Exercise goal:
Produce an exact copy of the data below.

┄┄┄┄┄┄

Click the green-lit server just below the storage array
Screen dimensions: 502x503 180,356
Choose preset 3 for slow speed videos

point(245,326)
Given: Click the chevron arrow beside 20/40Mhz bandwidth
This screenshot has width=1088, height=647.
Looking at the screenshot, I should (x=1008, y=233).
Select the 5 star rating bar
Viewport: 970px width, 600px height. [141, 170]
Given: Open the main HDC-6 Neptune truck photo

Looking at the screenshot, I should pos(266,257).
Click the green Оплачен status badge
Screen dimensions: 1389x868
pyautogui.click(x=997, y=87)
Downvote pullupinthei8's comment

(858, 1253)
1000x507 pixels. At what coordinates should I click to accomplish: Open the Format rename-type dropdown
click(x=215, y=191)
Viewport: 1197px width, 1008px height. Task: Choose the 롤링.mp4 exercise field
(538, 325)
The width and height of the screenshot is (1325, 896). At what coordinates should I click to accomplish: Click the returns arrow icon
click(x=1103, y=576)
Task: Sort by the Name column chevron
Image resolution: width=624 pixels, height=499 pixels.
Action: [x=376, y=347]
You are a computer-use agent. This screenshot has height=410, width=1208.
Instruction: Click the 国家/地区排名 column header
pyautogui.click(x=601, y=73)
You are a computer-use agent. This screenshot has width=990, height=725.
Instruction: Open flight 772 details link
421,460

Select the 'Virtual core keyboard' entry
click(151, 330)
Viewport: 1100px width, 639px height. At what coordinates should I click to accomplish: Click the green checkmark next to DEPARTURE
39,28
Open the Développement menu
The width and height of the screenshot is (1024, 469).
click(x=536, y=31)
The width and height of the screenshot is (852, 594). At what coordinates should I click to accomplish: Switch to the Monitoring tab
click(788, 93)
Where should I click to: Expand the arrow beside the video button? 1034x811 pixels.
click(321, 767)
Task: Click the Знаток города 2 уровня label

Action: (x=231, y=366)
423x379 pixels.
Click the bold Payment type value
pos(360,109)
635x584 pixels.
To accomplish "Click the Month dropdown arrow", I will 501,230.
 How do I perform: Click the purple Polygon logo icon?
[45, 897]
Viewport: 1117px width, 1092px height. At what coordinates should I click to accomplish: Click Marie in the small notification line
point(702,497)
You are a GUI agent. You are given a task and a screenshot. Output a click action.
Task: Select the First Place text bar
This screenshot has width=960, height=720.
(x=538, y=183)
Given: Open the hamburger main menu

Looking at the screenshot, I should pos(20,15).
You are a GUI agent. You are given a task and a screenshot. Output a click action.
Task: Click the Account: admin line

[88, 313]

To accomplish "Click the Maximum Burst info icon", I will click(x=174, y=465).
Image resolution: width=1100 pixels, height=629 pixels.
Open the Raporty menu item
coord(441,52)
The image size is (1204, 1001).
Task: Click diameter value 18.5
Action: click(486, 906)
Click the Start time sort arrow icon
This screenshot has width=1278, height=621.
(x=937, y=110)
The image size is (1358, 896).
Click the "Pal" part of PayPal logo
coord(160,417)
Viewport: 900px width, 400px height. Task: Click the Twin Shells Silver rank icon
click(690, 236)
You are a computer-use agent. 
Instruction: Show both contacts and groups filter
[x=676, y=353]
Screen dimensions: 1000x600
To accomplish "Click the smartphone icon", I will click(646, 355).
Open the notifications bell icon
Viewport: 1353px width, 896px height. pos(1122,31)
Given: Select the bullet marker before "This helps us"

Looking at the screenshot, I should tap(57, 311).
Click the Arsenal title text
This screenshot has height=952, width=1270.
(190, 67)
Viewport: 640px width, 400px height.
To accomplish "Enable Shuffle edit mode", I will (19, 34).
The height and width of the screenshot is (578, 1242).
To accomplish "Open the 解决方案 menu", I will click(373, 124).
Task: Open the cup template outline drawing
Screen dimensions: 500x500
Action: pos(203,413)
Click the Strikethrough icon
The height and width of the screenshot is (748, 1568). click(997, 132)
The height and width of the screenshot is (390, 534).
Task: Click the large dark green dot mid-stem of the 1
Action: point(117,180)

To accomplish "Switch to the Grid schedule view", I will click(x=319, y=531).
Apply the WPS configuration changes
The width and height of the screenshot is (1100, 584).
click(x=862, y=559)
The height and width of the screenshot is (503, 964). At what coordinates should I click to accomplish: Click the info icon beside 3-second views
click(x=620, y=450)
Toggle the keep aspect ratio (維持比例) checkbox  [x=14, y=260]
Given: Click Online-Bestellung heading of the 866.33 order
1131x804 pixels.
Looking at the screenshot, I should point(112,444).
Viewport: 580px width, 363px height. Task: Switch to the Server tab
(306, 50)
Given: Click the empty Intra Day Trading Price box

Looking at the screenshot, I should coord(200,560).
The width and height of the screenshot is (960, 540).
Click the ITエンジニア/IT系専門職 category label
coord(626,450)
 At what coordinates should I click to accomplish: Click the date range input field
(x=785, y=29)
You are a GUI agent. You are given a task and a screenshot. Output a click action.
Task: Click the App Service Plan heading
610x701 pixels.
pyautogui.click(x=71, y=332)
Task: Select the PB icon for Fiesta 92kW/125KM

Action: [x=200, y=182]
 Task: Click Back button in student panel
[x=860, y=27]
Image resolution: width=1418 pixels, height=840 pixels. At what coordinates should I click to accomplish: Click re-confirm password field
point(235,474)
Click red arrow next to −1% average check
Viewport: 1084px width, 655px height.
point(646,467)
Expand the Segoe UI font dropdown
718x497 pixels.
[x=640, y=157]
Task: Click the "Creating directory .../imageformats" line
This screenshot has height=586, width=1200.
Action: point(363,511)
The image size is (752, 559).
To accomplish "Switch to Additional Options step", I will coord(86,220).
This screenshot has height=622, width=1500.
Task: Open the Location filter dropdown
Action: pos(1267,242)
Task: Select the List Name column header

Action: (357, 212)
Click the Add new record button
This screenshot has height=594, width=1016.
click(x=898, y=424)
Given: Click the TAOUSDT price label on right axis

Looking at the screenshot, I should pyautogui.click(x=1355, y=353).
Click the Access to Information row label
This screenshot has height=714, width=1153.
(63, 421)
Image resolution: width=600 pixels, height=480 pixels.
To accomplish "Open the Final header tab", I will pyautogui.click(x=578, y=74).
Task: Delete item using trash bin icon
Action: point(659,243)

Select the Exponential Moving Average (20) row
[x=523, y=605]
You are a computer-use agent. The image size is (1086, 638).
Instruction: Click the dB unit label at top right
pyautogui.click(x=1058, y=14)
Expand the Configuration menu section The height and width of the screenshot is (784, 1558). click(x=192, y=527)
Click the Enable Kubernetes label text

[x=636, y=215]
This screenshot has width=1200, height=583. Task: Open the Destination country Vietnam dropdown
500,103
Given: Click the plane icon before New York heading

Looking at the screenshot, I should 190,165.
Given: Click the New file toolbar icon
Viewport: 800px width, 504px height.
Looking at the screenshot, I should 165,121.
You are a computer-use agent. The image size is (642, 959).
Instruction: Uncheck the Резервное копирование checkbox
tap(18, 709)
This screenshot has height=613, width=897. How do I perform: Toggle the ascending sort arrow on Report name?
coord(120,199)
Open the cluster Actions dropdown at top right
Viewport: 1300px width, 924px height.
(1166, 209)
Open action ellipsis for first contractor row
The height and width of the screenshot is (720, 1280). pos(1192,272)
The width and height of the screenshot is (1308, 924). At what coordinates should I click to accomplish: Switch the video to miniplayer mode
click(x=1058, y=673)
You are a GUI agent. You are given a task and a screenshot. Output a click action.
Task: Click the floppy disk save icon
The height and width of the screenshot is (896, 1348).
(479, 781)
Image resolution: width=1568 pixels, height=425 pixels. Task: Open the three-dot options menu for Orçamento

┄┄┄┄┄┄

Task answer:
Click the green-lit server just below the storage array
Screen dimensions: 502x503 180,356
Choose preset 3 for slow speed videos

point(245,326)
Given: Click the chevron arrow beside 20/40Mhz bandwidth
This screenshot has width=1088, height=647.
Looking at the screenshot, I should (x=1008, y=233).
Select the 5 star rating bar
Viewport: 970px width, 600px height. [141, 170]
Given: Open the main HDC-6 Neptune truck photo

Looking at the screenshot, I should pos(266,257).
Click the green Оплачен status badge
Screen dimensions: 1389x868
pyautogui.click(x=997, y=87)
Downvote pullupinthei8's comment

(858, 1253)
1000x507 pixels. At what coordinates should I click to accomplish: Open the Format rename-type dropdown
click(x=215, y=191)
Viewport: 1197px width, 1008px height. Task: Choose the 롤링.mp4 exercise field
(538, 325)
The width and height of the screenshot is (1325, 896). At what coordinates should I click to accomplish: Click the returns arrow icon
click(x=1103, y=576)
Task: Sort by the Name column chevron
Image resolution: width=624 pixels, height=499 pixels.
Action: [x=376, y=347]
You are a computer-use agent. This screenshot has height=410, width=1208.
Instruction: Click the 国家/地区排名 column header
pyautogui.click(x=601, y=73)
You are a computer-use agent. This screenshot has width=990, height=725.
Instruction: Open flight 772 details link
421,460

Select the 'Virtual core keyboard' entry
click(151, 330)
Viewport: 1100px width, 639px height. At what coordinates should I click to accomplish: Click the green checkmark next to DEPARTURE
39,28
Open the Développement menu
The width and height of the screenshot is (1024, 469).
click(x=536, y=31)
The width and height of the screenshot is (852, 594). At what coordinates should I click to accomplish: Switch to the Monitoring tab
click(788, 93)
Where should I click to: Expand the arrow beside the video button? 1034x811 pixels.
click(321, 767)
Task: Click the Знаток города 2 уровня label

Action: (x=231, y=366)
423x379 pixels.
Click the bold Payment type value
pos(360,109)
635x584 pixels.
To accomplish "Click the Month dropdown arrow", I will 501,230.
 How do I perform: Click the purple Polygon logo icon?
[45, 897]
Viewport: 1117px width, 1092px height. At what coordinates should I click to accomplish: Click Marie in the small notification line
point(702,497)
You are a GUI agent. You are given a task and a screenshot. Output a click action.
Task: Select the First Place text bar
This screenshot has width=960, height=720.
(x=538, y=183)
Given: Open the hamburger main menu

Looking at the screenshot, I should pos(20,15).
You are a GUI agent. You are given a task and a screenshot. Output a click action.
Task: Click the Account: admin line

[88, 313]

To accomplish "Click the Maximum Burst info icon", I will click(x=174, y=465).
Image resolution: width=1100 pixels, height=629 pixels.
Open the Raporty menu item
coord(441,52)
The image size is (1204, 1001).
Task: Click diameter value 18.5
Action: click(486, 906)
Click the Start time sort arrow icon
This screenshot has width=1278, height=621.
(x=937, y=110)
The image size is (1358, 896).
Click the "Pal" part of PayPal logo
coord(160,417)
Viewport: 900px width, 400px height. Task: Click the Twin Shells Silver rank icon
click(690, 236)
You are a computer-use agent. 
Instruction: Show both contacts and groups filter
[x=676, y=353]
Screen dimensions: 1000x600
To accomplish "Click the smartphone icon", I will click(646, 355).
Open the notifications bell icon
Viewport: 1353px width, 896px height. pos(1122,31)
Given: Select the bullet marker before "This helps us"

Looking at the screenshot, I should tap(57, 311).
Click the Arsenal title text
This screenshot has height=952, width=1270.
(190, 67)
Viewport: 640px width, 400px height.
To accomplish "Enable Shuffle edit mode", I will (19, 34).
The height and width of the screenshot is (578, 1242).
To accomplish "Open the 解决方案 menu", I will click(373, 124).
Task: Open the cup template outline drawing
Screen dimensions: 500x500
Action: pos(203,413)
Click the Strikethrough icon
The height and width of the screenshot is (748, 1568). click(997, 132)
The height and width of the screenshot is (390, 534).
Task: Click the large dark green dot mid-stem of the 1
Action: point(117,180)

To accomplish "Switch to the Grid schedule view", I will click(x=319, y=531).
Apply the WPS configuration changes
The width and height of the screenshot is (1100, 584).
click(x=862, y=559)
The height and width of the screenshot is (503, 964). At what coordinates should I click to accomplish: Click the info icon beside 3-second views
click(x=620, y=450)
Toggle the keep aspect ratio (維持比例) checkbox  [x=14, y=260]
Given: Click Online-Bestellung heading of the 866.33 order
1131x804 pixels.
Looking at the screenshot, I should point(112,444).
Viewport: 580px width, 363px height. Task: Switch to the Server tab
(306, 50)
Given: Click the empty Intra Day Trading Price box

Looking at the screenshot, I should coord(200,560).
The width and height of the screenshot is (960, 540).
Click the ITエンジニア/IT系専門職 category label
coord(626,450)
 At what coordinates should I click to accomplish: Click the date range input field
(x=785, y=29)
You are a GUI agent. You are given a task and a screenshot. Output a click action.
Task: Click the App Service Plan heading
610x701 pixels.
pyautogui.click(x=71, y=332)
Task: Select the PB icon for Fiesta 92kW/125KM

Action: [x=200, y=182]
 Task: Click Back button in student panel
[x=860, y=27]
Image resolution: width=1418 pixels, height=840 pixels. At what coordinates should I click to accomplish: Click re-confirm password field
point(235,474)
Click red arrow next to −1% average check
Viewport: 1084px width, 655px height.
point(646,467)
Expand the Segoe UI font dropdown
718x497 pixels.
[x=640, y=157]
Task: Click the "Creating directory .../imageformats" line
This screenshot has height=586, width=1200.
Action: point(363,511)
The image size is (752, 559).
To accomplish "Switch to Additional Options step", I will coord(86,220).
This screenshot has height=622, width=1500.
Task: Open the Location filter dropdown
Action: pos(1267,242)
Task: Select the List Name column header

Action: (357, 212)
Click the Add new record button
This screenshot has height=594, width=1016.
click(x=898, y=424)
Given: Click the TAOUSDT price label on right axis

Looking at the screenshot, I should pyautogui.click(x=1355, y=353).
Click the Access to Information row label
This screenshot has height=714, width=1153.
(63, 421)
Image resolution: width=600 pixels, height=480 pixels.
To accomplish "Open the Final header tab", I will pyautogui.click(x=578, y=74).
Task: Delete item using trash bin icon
Action: point(659,243)

Select the Exponential Moving Average (20) row
[x=523, y=605]
You are a computer-use agent. The image size is (1086, 638).
Instruction: Click the dB unit label at top right
pyautogui.click(x=1058, y=14)
Expand the Configuration menu section The height and width of the screenshot is (784, 1558). click(x=192, y=527)
Click the Enable Kubernetes label text

[x=636, y=215]
This screenshot has width=1200, height=583. Task: Open the Destination country Vietnam dropdown
500,103
Given: Click the plane icon before New York heading

Looking at the screenshot, I should 190,165.
Given: Click the New file toolbar icon
Viewport: 800px width, 504px height.
Looking at the screenshot, I should 165,121.
You are a computer-use agent. The image size is (642, 959).
Instruction: Uncheck the Резервное копирование checkbox
tap(18, 709)
This screenshot has height=613, width=897. How do I perform: Toggle the ascending sort arrow on Report name?
coord(120,199)
Open the cluster Actions dropdown at top right
Viewport: 1300px width, 924px height.
(1166, 209)
Open action ellipsis for first contractor row
The height and width of the screenshot is (720, 1280). pos(1192,272)
The width and height of the screenshot is (1308, 924). At what coordinates should I click to accomplish: Switch the video to miniplayer mode
click(x=1058, y=673)
You are a GUI agent. You are given a task and a screenshot. Output a click action.
Task: Click the floppy disk save icon
The height and width of the screenshot is (896, 1348).
(479, 781)
Image resolution: width=1568 pixels, height=425 pixels. Task: Open the three-dot options menu for Orçamento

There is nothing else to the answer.